■ ACTIVITY
In the data below, find the line that contains "Image resolution: width=800 pixels, height=509" and the line that contains "Click the send file folder icon". Copy both, plus every line between them, exactly.

■ MATERIAL TO PROCESS
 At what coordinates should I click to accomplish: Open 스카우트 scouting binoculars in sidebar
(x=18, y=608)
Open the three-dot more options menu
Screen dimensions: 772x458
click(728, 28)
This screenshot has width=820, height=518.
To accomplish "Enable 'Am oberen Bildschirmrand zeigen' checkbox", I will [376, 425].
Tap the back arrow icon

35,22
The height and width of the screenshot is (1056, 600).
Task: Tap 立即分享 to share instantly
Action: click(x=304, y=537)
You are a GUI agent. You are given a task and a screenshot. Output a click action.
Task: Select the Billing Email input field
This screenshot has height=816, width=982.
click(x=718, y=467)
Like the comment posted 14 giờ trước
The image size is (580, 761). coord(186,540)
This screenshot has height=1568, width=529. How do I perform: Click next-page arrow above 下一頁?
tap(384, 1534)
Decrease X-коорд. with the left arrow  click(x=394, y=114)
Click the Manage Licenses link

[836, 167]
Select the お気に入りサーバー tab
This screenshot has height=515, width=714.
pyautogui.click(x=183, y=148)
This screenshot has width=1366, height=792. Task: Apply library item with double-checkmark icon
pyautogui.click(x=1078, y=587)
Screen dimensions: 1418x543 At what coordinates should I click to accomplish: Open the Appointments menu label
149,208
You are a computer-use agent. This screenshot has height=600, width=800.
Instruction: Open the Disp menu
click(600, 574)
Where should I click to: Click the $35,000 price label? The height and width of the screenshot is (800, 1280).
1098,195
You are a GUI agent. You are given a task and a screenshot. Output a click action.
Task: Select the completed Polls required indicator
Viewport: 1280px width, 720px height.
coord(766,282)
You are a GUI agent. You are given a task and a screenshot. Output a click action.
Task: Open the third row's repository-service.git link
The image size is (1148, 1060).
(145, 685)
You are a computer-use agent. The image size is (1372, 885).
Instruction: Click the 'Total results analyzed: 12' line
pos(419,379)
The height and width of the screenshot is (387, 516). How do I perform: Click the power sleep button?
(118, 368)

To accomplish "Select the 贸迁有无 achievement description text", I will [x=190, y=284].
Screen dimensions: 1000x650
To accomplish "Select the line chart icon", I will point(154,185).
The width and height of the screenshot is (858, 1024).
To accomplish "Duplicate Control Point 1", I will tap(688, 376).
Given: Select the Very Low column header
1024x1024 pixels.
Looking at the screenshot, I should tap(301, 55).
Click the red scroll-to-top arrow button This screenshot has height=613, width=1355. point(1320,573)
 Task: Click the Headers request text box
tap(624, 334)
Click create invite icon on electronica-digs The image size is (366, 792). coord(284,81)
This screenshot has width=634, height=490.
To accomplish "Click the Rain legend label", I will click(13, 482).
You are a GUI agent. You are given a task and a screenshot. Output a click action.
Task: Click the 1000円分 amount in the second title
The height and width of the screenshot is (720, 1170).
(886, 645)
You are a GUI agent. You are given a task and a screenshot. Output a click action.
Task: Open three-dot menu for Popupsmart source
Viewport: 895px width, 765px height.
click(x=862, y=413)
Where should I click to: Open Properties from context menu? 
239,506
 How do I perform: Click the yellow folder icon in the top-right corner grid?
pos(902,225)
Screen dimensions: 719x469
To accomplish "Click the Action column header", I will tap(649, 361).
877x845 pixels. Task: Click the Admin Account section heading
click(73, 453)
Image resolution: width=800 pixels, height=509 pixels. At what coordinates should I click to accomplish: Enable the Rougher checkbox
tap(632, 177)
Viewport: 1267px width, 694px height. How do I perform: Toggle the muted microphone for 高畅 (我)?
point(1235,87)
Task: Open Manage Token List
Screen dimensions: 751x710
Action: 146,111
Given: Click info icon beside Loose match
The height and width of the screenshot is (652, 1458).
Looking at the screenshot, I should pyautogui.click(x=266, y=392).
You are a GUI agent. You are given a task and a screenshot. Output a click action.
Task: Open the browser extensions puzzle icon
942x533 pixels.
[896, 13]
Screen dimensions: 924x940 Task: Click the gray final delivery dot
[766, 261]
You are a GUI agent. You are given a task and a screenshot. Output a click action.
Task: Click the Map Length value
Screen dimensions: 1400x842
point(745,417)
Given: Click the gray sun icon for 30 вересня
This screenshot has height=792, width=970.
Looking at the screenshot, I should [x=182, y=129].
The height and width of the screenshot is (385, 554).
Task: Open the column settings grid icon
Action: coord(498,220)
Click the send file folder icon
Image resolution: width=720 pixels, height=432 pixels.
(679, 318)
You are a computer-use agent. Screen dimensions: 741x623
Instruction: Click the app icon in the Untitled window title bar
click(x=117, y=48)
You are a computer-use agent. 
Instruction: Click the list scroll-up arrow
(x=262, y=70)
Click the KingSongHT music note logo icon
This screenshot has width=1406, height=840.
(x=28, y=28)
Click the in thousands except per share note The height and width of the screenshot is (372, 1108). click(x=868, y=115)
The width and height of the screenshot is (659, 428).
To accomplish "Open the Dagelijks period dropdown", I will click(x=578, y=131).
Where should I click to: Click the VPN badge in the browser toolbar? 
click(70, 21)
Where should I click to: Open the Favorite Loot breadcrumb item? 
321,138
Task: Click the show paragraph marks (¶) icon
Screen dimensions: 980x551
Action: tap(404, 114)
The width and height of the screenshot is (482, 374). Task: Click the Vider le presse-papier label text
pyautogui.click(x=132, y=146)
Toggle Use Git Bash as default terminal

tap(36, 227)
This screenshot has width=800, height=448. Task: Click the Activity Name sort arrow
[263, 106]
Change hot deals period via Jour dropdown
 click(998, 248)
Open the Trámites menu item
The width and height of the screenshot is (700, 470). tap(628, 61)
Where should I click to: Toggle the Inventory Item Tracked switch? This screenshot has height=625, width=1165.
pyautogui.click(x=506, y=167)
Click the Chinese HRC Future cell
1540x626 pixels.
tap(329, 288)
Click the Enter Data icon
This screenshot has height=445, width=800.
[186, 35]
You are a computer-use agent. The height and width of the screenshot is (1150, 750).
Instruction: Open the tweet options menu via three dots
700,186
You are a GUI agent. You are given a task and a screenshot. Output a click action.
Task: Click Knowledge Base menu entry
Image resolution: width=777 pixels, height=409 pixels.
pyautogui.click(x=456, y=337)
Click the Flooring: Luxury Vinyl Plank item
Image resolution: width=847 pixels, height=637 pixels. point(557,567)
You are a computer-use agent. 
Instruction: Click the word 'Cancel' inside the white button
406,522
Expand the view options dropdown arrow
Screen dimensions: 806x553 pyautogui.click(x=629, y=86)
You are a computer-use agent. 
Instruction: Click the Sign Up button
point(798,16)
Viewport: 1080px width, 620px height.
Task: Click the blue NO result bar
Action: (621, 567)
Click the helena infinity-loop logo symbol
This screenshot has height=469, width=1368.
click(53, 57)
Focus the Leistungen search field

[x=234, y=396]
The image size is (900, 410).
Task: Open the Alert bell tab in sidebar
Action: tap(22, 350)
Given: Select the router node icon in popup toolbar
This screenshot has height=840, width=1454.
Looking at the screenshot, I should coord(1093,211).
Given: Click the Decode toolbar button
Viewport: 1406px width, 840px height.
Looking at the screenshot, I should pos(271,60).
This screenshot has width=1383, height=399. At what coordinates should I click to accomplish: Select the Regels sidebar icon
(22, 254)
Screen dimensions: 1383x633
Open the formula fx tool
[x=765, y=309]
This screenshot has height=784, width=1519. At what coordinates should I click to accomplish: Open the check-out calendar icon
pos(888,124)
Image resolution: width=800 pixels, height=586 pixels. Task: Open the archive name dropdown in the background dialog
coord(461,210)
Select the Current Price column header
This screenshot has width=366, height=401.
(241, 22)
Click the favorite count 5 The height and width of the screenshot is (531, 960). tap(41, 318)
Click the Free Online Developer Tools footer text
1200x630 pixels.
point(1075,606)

■ RESULT OF THE TASK
Image resolution: width=800 pixels, height=509 pixels. At what coordinates should I click to accomplish: Enable the Rougher checkbox
tap(632, 177)
Viewport: 1267px width, 694px height. How do I perform: Toggle the muted microphone for 高畅 (我)?
point(1235,87)
Task: Open Manage Token List
Screen dimensions: 751x710
Action: 146,111
Given: Click info icon beside Loose match
The height and width of the screenshot is (652, 1458).
Looking at the screenshot, I should pyautogui.click(x=266, y=392).
You are a GUI agent. You are given a task and a screenshot. Output a click action.
Task: Open the browser extensions puzzle icon
942x533 pixels.
[896, 13]
Screen dimensions: 924x940 Task: Click the gray final delivery dot
[766, 261]
You are a GUI agent. You are given a task and a screenshot. Output a click action.
Task: Click the Map Length value
Screen dimensions: 1400x842
point(745,417)
Given: Click the gray sun icon for 30 вересня
This screenshot has height=792, width=970.
Looking at the screenshot, I should [x=182, y=129].
The height and width of the screenshot is (385, 554).
Task: Open the column settings grid icon
Action: coord(498,220)
Click the send file folder icon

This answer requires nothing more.